Before prediction, we commonly need to fit the algorithm with first data. In practice you must provide a buffer of double (pointer + size of the buffer). How many records are needed? Briefly, few thousands (like 2000) but it depends on the parameters passed to SPOT (and also whether you have enough data).

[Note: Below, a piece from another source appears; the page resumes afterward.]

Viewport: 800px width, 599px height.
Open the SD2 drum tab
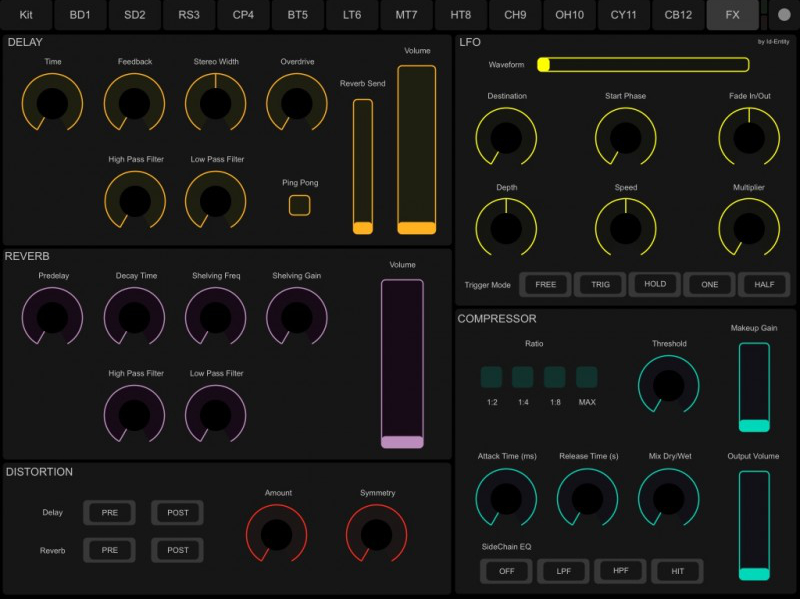click(134, 15)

// double* initial_data = ...
// unsigned long size = ...
status = spot_fit(&spot, initial_data, size);
if (status < 0) {
    // print error
    char buffer[100];
    error_msg(-status, buffer, 100);
    printf("ERROR %d: %s\n", -status, buffer);
}

Full example

Here we present a basic example where the SPOT algorithm is run on an exponential stream.

// basic.c
// BUILD:
// $ make
// $ cc -o /tmp/basic examples/basic.c -Idist/ -Ldist/ -l:libspot.so.2.0b0 -lm
// RUN:
// $ LD_LIBRARY_PATH=dist /tmp/basic

#include "spot.h"
#include <math.h>
#include <stdio.h>
#include <stdlib.h>
#include <time.h>

// U(0, 1)
double runif() { return (double)rand() / (double)RAND_MAX; }

// Exp(1)
double rexp() { return -log(runif()); }

int main() {
    // set random seed
    srand(1);
    // provide allocators to libspot
    set_allocators(malloc, free);
    // stack allocation
    struct Spot spot;
    int status = 0;
    // init the structure with some parameters
    status = spot_init(
        &spot,
        1e-4,  // q: anomaly probability
        0,     // low: observe upper tail
        1,     // discard_anomalies: flag anomalies
        0.998, // level: tail quantile (the 1% higher values shapes the tail)
        200    // max_excess: number of data to keep to summarize the tail
    );

    if (status < 0) {
        return -status;
    }

    // initial data (for the fit)
    unsigned long const N = 20000;
    double initial_data[N];
    for (unsigned long i = 0; i < N; i++) {
        initial_data[i] = rexp();
    }

    // fit
    status = spot_fit(&spot, initial_data, N);
    if (status < 0) {
        return -status;
    }

    // now we can run the algorithm
    int K = 50000000;
    int normal = 0;
    int excess = 0;
    int anomaly = 0;

    clock_t start = clock();
    for (int k = 0; k < K; k++) {
        // rexp();
        switch (spot_step(&spot, rexp())) {
        case ANOMALY:
            anomaly++;
            break;
        case EXCESS:
            excess++;
            break;
        case NORMAL:
            normal++;
            break;
        }
    }
    clock_t end = clock();

    printf("%lf\n", (double)(end - start) / (double)(CLOCKS_PER_SEC));
    printf("ANOMALY=%d EXCESS=%d NORMAL=%d\n", anomaly, excess, normal);
    printf("Z=%.6f T=%.6f\n", spot.anomaly_threshold, spot.excess_threshold);
    return 0;
}